## Passagem citada

Para além da qualidade e dimensão do evento, é difícil não nos surpreendermos com as últimas novidades em termos de, entre outras tendências, inteligência artificial, carros autónomos, blockchain ou “a multi-sensory experience of Future Urbanism”. Empresas como, entre muitas, Alibaba, Amazon, Audi, Google, Huawei, Intel, Linkedin, Microsoft, SAP, Siemens, Turkish Airlines, Twitter e Visa, apresentam as suas últimas e disruptivas inovações, muitas delas já presentes no nosso dia-a-dia.
É entusiasmante ver carros autónomos que alternam entre habitação e escritório, fazendo prever enormes mudanças na forma como nos iremos mover, habitar ou trabalhar. Por exemplo, a partir do momento em que a deslocação casa-trabalho deixe de ser um problema, porque podemos conviver, dormir, ler ou trabalhar, não mais teremos de viver no centro das cidades para estar perto de tudo.
É incrível o futuro carro autónomo da Audi – para passageiros ou mercadorias – que se acopla a um drone “tipo helicóptero” que o irá apanhar num local, levá-lo pelo ar e deixá-lo noutro… não mais ficção científica, mas realidade a médio prazo. Como é interagir com um “boneco” que mantém connosco uma conversa mais inteligente e interessante do que muitos humanos (alguns parecendo bonecos…). Ou ver um robot a cantar e tocar piano, antevendo bares onde substituirão os músicos de hoje. Ou ter a nossa imagem projectada por holograma num filme onde “voamos” pelo céu do Dubai, qual Superman, ou… num sem fim de experiências entusiasmantes e/ou assustadoras, conforme a perspectiva de cada um.

## Tarefa 1
Extraia da passagem citada tudo o que vai desde "É entusiasmante ver" até "perto de tudo.".
## Tarefa 2
Segundo a passagem citada, que atividades poderemos fazer durante a deslocação casa-trabalho?
As linhas que se seguem provêm de outra fonte.

[Dados de posição de palavras e de itens]
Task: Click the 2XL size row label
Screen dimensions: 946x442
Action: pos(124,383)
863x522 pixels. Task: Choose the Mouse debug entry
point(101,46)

## Resposta 1
É entusiasmante ver carros autónomos que alternam entre habitação e escritório, fazendo prever enormes mudanças na forma como nos iremos mover, habitar ou trabalhar. Por exemplo, a partir do momento em que a deslocação casa-trabalho deixe de ser um problema, porque podemos conviver, dormir, ler ou trabalhar, não mais teremos de viver no centro das cidades para estar perto de tudo.

## Resposta 2
Conviver, dormir, ler e trabalhar.